I have wonderful Neighbors whom I love dearly. They are all retired, I work full time, and have MS. Also, I can't stand being smothered. Some of these girls, for some reason have a need to bond with me constantly? I know the one is a caregiver herself and needs to get out...others are retired and forget what it was like to work full time, and they actually invade my privacy and personal time. When I try to explain to them that I need my privacy and personal time, they don't get it, and refuse to allow me that, so believe me, I understand.
And if you tell them nicely, they're feelings get hurt or they get angry?????? So....what can I say...being a care giver is tough, but being a mom is also tough, and I put my life on hold as a choice...b/c she had given so much to me...and now, even after she is gone, I miss her and remember and realize, just how much she gave up for me.

I don't know if any of this helps you...but, just saying.

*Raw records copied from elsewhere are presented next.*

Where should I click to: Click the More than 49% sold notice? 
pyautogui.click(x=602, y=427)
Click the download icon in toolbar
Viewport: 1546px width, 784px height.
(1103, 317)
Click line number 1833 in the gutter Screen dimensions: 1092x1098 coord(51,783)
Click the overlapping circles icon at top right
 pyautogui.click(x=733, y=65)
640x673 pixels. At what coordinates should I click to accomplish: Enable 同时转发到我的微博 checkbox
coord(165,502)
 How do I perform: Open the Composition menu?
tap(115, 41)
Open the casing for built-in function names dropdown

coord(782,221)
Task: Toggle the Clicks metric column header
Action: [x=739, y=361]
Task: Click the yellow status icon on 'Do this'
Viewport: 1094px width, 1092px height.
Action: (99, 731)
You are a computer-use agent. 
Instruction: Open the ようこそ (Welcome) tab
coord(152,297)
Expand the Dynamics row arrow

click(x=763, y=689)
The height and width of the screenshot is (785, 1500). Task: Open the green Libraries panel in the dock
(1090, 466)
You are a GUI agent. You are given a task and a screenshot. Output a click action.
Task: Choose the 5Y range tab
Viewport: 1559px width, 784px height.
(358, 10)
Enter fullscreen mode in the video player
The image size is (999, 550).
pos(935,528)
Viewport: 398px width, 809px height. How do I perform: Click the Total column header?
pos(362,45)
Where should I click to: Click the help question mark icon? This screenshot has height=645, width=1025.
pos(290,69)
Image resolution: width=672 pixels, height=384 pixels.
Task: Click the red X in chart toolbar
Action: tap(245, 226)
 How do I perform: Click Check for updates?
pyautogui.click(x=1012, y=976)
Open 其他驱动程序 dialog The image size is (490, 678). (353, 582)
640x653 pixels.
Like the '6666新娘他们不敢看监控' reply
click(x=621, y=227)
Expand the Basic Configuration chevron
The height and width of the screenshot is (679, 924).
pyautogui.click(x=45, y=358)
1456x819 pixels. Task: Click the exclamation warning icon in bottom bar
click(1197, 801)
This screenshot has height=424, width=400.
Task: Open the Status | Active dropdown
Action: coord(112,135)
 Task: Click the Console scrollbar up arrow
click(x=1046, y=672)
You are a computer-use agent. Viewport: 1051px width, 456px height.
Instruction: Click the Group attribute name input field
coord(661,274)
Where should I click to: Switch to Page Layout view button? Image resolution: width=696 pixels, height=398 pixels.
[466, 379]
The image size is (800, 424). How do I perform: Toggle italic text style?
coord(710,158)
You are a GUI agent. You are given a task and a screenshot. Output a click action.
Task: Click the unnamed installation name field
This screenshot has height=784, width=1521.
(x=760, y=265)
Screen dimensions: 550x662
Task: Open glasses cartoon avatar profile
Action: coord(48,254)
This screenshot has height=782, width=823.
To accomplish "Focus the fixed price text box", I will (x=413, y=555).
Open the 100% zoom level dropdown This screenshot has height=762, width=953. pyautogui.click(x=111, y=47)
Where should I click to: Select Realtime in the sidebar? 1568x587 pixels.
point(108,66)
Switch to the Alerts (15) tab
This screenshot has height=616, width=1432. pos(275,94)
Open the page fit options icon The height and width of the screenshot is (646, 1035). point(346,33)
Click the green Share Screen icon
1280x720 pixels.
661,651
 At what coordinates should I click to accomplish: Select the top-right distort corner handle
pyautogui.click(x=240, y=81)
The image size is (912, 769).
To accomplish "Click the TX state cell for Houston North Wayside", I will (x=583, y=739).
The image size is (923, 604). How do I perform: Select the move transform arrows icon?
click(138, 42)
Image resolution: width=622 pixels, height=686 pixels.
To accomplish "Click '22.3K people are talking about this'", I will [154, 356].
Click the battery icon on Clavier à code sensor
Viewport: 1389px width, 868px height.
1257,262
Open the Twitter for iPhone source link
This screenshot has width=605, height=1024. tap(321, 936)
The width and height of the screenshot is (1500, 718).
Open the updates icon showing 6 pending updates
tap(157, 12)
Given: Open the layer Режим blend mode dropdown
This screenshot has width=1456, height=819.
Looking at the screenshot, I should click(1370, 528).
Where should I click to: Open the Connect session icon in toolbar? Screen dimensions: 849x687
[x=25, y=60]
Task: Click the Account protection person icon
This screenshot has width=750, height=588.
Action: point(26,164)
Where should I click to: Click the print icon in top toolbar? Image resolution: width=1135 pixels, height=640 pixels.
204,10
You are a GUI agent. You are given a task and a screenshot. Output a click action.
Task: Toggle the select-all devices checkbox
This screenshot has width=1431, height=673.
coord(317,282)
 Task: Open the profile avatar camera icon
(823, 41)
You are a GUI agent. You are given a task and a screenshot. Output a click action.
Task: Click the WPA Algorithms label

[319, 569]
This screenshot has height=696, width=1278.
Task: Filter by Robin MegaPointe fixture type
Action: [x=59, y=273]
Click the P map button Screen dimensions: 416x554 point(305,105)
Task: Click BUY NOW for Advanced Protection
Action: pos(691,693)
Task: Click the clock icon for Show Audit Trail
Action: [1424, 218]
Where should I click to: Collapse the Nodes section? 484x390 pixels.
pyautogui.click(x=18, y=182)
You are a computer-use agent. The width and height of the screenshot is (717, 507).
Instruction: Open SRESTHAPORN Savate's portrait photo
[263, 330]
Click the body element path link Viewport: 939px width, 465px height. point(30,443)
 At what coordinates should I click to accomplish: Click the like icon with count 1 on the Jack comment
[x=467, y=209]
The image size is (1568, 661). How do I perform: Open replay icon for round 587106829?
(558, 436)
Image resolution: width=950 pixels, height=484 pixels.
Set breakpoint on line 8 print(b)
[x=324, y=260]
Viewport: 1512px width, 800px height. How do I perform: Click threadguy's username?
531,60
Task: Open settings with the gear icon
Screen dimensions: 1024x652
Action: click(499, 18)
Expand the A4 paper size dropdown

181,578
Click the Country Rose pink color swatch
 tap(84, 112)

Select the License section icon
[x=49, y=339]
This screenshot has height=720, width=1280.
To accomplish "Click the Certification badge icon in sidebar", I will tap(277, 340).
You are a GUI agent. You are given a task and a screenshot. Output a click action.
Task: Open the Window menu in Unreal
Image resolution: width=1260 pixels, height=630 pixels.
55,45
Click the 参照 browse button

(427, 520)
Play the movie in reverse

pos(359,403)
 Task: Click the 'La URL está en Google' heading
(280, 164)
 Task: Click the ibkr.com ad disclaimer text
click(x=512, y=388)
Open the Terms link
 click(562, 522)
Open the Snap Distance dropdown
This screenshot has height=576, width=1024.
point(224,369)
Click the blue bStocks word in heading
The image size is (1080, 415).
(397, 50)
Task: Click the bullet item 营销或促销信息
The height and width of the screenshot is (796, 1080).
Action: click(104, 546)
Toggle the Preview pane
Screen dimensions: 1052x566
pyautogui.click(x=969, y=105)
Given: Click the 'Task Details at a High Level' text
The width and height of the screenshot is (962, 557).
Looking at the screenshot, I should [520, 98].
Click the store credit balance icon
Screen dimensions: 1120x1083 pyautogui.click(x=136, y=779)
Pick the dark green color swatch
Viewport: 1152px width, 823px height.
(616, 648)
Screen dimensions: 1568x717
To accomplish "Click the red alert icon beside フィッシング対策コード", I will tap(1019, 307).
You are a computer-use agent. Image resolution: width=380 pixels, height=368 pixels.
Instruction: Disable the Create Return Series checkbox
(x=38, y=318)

And my family didn't believe in putting someone in a home...they are my parents, and there is no way, unless it would have gotten to the point that I just couldn't do it any longer. And I'm not downing anyone who does put their parents in a home, believe me it is one tough decission which always leaves guilt.

Amelorn · 06-13-2012, 09:47 AM

I dealt with this issue when my mother sickened (diagnosis April 2011) and died (early Sept 2011) with uterine cancer. My time was for all intents and purposes bounded in Summer by Memorial Day and Labor day.

At the time, I was 21. The contemporary world of my friends were summer internships, girlfriend trivialities, angst about the upcoming senior year ad job market, and so on.

I hated when my cousins (my generation in their 20s) would come over and engage me with pleasantries and nothings. Mom was dying in the next room, I was emotionally and physically exhausted, and my time was wasted with discussions of others charmed lives.

Occasionally, I'd get an invite to go out. I truly relished those.

Friends were a mixed bag. Some called/invited me out, and others were avoidant. All of my relationships with friends returned to normality after mom died, and I rebuilt my life. I never took issue with that, as in all honesty, I don't know if I could've done something useful were all roles reversed. On the other hand, if a friend suffered a similar misfortune, I know now that I'd be at his side with a full complement of useful advice and assistance. In retrospect, my situation was "easier" as cancer has a clearly defined outcome, death or remission, with this cancer being particularly rapid. My neighbor's husband was a quadriplegic dependent on her for years before he deteriorated and died.